Философия возможных миров | страница 75
«А что если все не так?.. Если мир не разложенная перед нами головоломка, а всего лишь бульон, где в хаотическом беспорядке плавают кусочки, иногда, по воле случая, сплетающиеся в нечто единое? Если все сущее фрагментарно, недоношено, ущербно, и события имеют либо конец без начала, либо середину, либо начало? А мы-то классифицируем, вылавливаем и реконструируем, складываем это в любовь, измену, поражение, хотя на деле мы и сами-то существуем только частично, неполно. Наши лица, наши судьбы формируются статистикой, мы случайный результат броуновского движения, люди – это незавершенные наброски, случайно запечатленные проекты. Совершенство, полнота, завершенность – редкое исключение, возникающее только потому, что всего неслыханно, невообразимо много! Грандиозность мира, неисчислимое его многообразие служат автоматическим регулятором будничного бытия, из-за этого заполняются пробелы и бреши, мысль ради собственного спасения находит и объединяет разрозненные фрагменты. Религия, философия – это клей, мы постоянно собираем и склеиваем разбегающиеся клочки статистики, придаем им смысл, лепим из них колокол нашего тщеславия, чтобы он прозвучал одним-единственным голосом!»[41]
То, что здесь описывается, как раз и представляет собой фюзис, сплетение обрывков и обрывки сплетений.

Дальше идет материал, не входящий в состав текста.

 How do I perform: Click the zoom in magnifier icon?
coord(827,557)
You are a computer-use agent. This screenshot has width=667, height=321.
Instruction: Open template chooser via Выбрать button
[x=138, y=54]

А религия и философия – клей? Сначала, может быть, и клей, но потом резец, учреждающий новое переформатирование, такое, в котором профили сцеплены уже не с вазой, а, допустим, с высшим авторитетом, чтобы не было даже шанса разглядеть в них вазу или колоду карт. Ради великого переформатирования годятся всякие кусочки, а зияющие дыры можно научиться не замечать. Окончание разговора двух инспекторов очень примечательно:
«– …История – картина броуновских движений, статистический танец частиц, которые не перестают грезить об ином мире…

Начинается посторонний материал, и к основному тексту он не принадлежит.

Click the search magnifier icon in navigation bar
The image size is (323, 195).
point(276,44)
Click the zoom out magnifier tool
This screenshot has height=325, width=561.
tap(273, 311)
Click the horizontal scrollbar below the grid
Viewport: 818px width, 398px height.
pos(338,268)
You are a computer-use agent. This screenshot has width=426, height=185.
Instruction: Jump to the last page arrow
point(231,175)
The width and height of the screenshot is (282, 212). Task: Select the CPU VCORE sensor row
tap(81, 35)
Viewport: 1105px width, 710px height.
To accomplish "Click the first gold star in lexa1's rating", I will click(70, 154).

– Может, и Бог существует время от времени? – подал негромкую реплику Шеппард. Подавшись вперед, он отрешенно слушал то, что Грегори, не смея поднять глаз, с трудом выдавливал из себя.
– Возможно, – равнодушно ответил Грегори.

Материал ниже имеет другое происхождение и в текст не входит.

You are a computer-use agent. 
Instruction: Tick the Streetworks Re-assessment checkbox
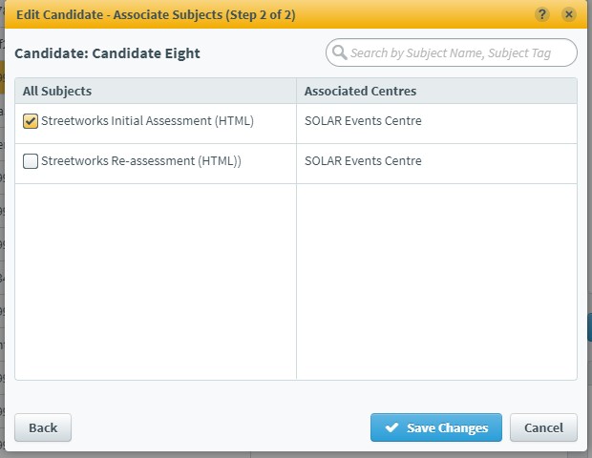(x=31, y=161)
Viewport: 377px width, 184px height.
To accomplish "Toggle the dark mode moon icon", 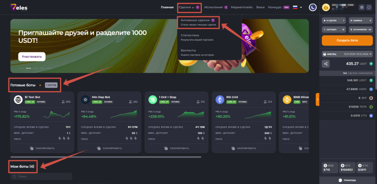I will tap(312, 7).
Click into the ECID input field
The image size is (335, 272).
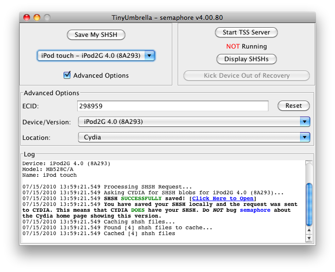pos(172,106)
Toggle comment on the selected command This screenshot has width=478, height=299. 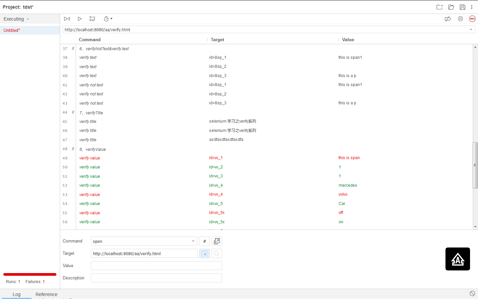204,241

– А периоды его отсутствия весьма продолжительны, не правда ли?..
– Возможно, и мы… – начал он и замялся. – И мы возникаем только время от времени. Подчас мы просто исчезаем, растворяемся, а потом внезапной судорогой, внезапным усилием, соединяя на минуту распадающееся вместилище памяти… на день становимся собой…»[42]
Проницателен был Лем, хотя и смешал два последовательных уровня реальности и еще кое-что. Да, Бог, сущий в своей непостижимости, взывает к одновременной реальности вазы и профилей. Никакое суммирование в общем порядке причинения не приблизит к Господу, разве что чудо природы в целом, и то если божественный статус придать способности стягивать лоскутки, ставить заплатки, заглаживать разрывы, зализывать раны. Природа как осуждающий вердикт, как запретительный знак, вынесенный ветвлению миров, знак «стоп» для дурной бесконечности – вот событие, ближе всего подходящее к описанию творения из ничего. Но сам механизм замедлений, повторений и стягиваний в процедурном смысле не содержит ничего божественного. Слепая сила броуновского движения, сшивающая из лоскутов и пространство, и объекты в нем, лучше всего описана Гоголем под именем красной свитки. Каким бы изящным ни был фасон красной свитки, сползание фрагментов есть аутопоэзис материи, не требующий никакой боговдохновенности. Бог же пребывает в непостижимой реальности одновременной действительности вазы и профилей, которая не подлежит каузальному объяснению, ибо предшествует вязкой каузальности повседневности. Этой вязкости чаще всего достаточно, чтобы уберечь бочок, однако всякое случается, и поэтому, помимо хранящих сил природы, на нас наброшен еще купол блаженного забвения, через который проходят только короткие всхлипы.